I look around to see if there are any witnesses.
Can someone call the Too Much Information Police?

“Do you know where that attitude lands you, Katie?”

“Um, no …”
Those
two words seem to be serving me well.

“In divorce court,” Coach Shreve replies. “And eating alone in your kitchen for the rest of your life.”

“Coach Shreve, I think the bell is about to ring,” I say.
And, you know, last time I checked, I’m not a licensed therapist.

“Sorry.” Coach Shreve’s head snaps back to me. “I mean to say that thinking ‘can’t’ all the time won’t get you very far, Katie. Now why don’t you be a sport and
try showing me a solid push-up now that your classmates aren’t around?”

Buddha comes through for me then, because the bell shrills. Coach Shreve still makes me show him my halfhearted attempt — I collapse on my belly anyway — and then tells me to practice at home. I nod and scuttle away, trying to pretend like his out-of-the-blue personal-life confession didn’t freak the bejeezus out of me.

People are a lot more private in the city.

The locker room is empty when I get there, save for Susanna Baker, who is blow-drying her hair and doesn’t need to rush anyway, since there’s always a spot for her at the Freshman Popular Table.
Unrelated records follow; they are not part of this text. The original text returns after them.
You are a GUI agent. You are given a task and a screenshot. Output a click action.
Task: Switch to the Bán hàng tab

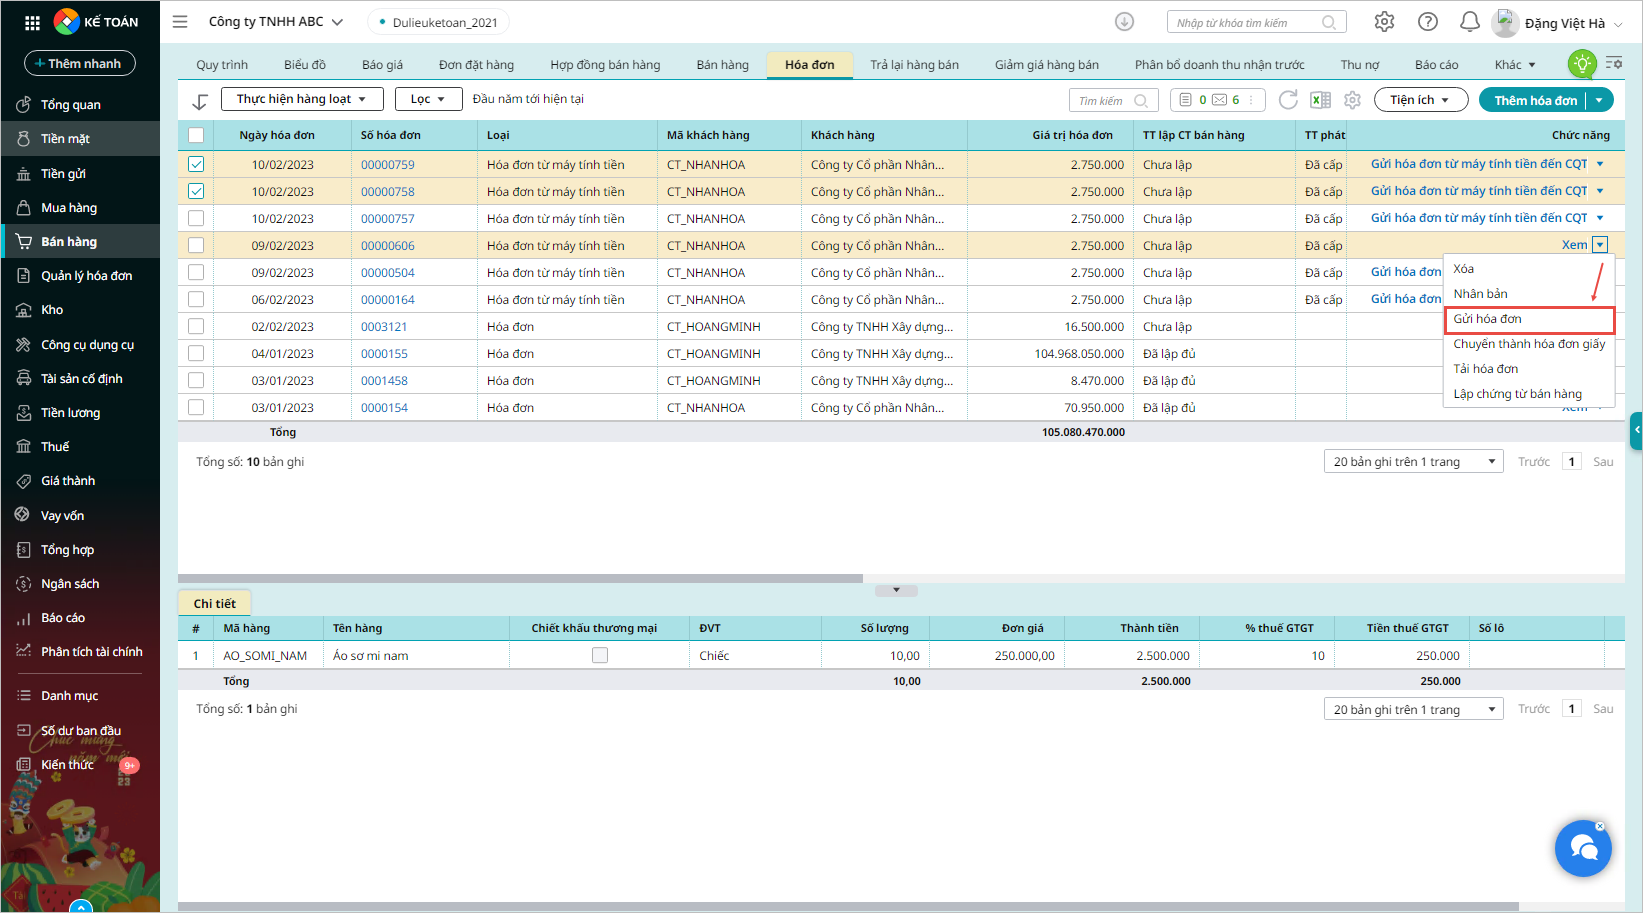(x=722, y=65)
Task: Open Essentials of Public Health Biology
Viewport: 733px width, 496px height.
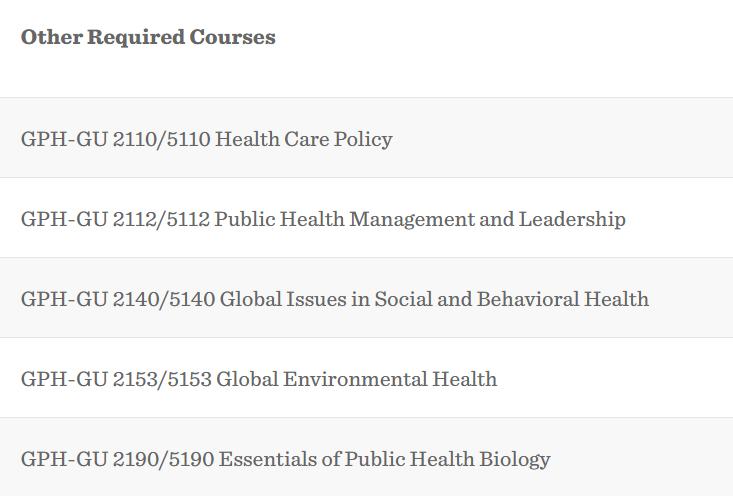Action: 384,459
I speed-shower, dress, and tear toward the cafeteria, knowing Michaela will be irritated if I keep her waiting for too long. Plus, though we’ve been lucky about snagging our two-person table every single day, I’m not sure if it’s officially “ours” yet — The Wilder Sisters’ Table — the way each class’s Popular Table seems to have an invisible
RESERVED
sign.

I imagine sitting down with Michaela, telling her
You’ll never guess what Coach Shreve said to me,
and hearing my sister’s shocked laughter. But when I enter the cafeteria, I don’t spot Michaela’s long neck or flowing light-brown hair. With a flash of relief, I see that our table is available, so I make my way through the thick of students and trays, and sink into a seat.